Poland A and Poland B – Developmental Disproportions on Polish Lands in the 19th and 20th c. (Prior to 1939)
Słowa kluczowe:developmental disproportions, Second Republic of Poland, Poland A and Poland B, Eugeniusz Kwiatkowski, Central Industrial District
The problem of developmental disproportions occurring within a state is not an uncommon phenomenon, and the case of Polish lands is one example of it. As a result of numerous disadvantageous conditions, Polish lands experienced dramatic developmental differences, which fully came to light in the interwar period, when the territories which had belonged to the three partitioners of Poland were incorporated into the Second Polish Republic. The disproportions were so deep that a much better developed Poland A and a much more backward Poland B (situated east of the Vistula River) were distinguished in the state. The scale of the differences was reflected in many economic and social indices, ranging from population density, to the degree of urbanisation processes and sources of population income, to the state of transportation infrastructure, to the involvement of workforce, to the production of basic goods.
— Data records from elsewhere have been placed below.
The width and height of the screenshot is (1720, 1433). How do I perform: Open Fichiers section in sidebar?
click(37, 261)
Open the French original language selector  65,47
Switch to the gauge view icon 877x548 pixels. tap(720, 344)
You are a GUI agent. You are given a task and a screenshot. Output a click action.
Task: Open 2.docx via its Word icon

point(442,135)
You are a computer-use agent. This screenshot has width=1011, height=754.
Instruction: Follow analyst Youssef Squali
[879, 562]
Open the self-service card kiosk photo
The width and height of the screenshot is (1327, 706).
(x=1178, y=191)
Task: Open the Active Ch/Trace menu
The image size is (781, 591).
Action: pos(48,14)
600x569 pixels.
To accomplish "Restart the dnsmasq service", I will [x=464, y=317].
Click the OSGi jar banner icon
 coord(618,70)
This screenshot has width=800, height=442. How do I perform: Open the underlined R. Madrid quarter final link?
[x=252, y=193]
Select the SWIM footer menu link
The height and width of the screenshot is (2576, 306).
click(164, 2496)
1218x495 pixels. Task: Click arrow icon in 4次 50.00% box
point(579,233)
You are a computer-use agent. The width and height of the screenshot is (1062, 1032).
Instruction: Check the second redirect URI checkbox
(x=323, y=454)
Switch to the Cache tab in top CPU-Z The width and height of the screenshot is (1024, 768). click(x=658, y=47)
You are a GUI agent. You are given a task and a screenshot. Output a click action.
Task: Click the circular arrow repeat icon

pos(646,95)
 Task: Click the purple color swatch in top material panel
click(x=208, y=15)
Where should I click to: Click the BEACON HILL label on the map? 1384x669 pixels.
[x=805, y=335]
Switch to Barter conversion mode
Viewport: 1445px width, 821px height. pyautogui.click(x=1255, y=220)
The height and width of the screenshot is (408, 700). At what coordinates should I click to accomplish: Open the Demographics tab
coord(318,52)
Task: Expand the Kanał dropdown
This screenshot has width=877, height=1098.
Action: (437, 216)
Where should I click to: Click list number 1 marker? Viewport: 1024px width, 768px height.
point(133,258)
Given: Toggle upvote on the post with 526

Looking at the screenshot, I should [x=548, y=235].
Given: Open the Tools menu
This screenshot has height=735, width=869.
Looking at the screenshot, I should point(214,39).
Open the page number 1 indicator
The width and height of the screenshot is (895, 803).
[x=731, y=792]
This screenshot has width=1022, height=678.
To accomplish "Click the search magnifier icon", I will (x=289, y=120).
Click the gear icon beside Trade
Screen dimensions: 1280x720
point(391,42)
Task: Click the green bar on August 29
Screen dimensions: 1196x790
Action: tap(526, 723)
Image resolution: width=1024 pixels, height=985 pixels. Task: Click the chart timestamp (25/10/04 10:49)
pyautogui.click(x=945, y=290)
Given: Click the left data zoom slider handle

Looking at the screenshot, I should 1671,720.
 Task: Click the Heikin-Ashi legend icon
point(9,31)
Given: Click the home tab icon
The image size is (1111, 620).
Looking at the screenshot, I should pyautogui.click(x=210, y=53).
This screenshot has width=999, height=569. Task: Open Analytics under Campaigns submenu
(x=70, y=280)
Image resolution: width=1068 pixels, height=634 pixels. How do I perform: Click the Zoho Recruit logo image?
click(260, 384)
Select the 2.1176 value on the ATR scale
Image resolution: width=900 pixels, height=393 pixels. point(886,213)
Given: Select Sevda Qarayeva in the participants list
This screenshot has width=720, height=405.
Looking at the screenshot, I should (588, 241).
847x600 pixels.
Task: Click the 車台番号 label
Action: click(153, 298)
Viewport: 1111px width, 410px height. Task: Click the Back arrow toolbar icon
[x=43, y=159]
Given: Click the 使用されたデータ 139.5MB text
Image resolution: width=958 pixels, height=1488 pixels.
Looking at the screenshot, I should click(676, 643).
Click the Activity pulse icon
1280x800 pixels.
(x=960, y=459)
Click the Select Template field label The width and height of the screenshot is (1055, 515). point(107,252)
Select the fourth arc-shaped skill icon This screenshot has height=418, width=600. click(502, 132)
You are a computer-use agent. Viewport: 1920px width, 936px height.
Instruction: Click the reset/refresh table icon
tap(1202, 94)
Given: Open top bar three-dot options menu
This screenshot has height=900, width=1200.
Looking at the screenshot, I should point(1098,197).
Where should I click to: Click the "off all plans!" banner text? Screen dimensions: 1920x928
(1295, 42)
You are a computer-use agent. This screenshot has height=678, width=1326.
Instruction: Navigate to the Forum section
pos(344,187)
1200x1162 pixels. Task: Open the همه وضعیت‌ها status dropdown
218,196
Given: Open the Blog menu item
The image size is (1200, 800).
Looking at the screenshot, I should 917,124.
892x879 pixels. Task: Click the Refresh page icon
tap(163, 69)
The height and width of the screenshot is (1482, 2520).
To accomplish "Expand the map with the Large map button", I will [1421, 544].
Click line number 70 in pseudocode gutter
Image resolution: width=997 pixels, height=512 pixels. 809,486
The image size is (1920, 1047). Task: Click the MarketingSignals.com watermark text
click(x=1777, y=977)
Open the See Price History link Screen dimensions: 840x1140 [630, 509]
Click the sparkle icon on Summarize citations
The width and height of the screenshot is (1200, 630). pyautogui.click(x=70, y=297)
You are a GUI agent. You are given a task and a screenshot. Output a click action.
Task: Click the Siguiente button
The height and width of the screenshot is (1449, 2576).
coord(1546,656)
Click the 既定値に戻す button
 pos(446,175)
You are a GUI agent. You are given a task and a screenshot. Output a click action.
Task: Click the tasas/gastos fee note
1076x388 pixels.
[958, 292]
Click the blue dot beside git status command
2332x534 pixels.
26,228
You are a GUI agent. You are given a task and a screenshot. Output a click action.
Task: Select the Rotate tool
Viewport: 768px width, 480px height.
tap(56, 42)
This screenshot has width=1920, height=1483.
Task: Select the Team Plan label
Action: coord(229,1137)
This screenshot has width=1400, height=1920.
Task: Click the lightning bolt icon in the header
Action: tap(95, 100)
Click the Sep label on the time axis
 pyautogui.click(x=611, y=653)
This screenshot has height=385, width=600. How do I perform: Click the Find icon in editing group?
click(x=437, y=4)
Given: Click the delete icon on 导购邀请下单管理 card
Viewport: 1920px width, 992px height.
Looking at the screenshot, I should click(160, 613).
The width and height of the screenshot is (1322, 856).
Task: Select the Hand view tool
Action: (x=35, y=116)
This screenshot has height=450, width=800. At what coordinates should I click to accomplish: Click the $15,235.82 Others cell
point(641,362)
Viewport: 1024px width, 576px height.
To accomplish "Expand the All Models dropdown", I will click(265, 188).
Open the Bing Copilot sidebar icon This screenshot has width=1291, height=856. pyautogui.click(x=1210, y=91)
An attempt to reduce the disproportions was the establishment of the Central Industrial District in the mid-1930s and the Fifteen Year Plan for the state’s development prepared by Deputy Prime Minister Eugeniusz Kwiatkowski (1888–1974). These plans were thwarted by the outbreak of WWII, and the developmental disproportions on Polish lands, despite the post-war change of state borders, remain visible even today, especially in territories that were part of Poland B before 1939 (today Podkarpacie, Lubelskie, Podlasie Voivodeships).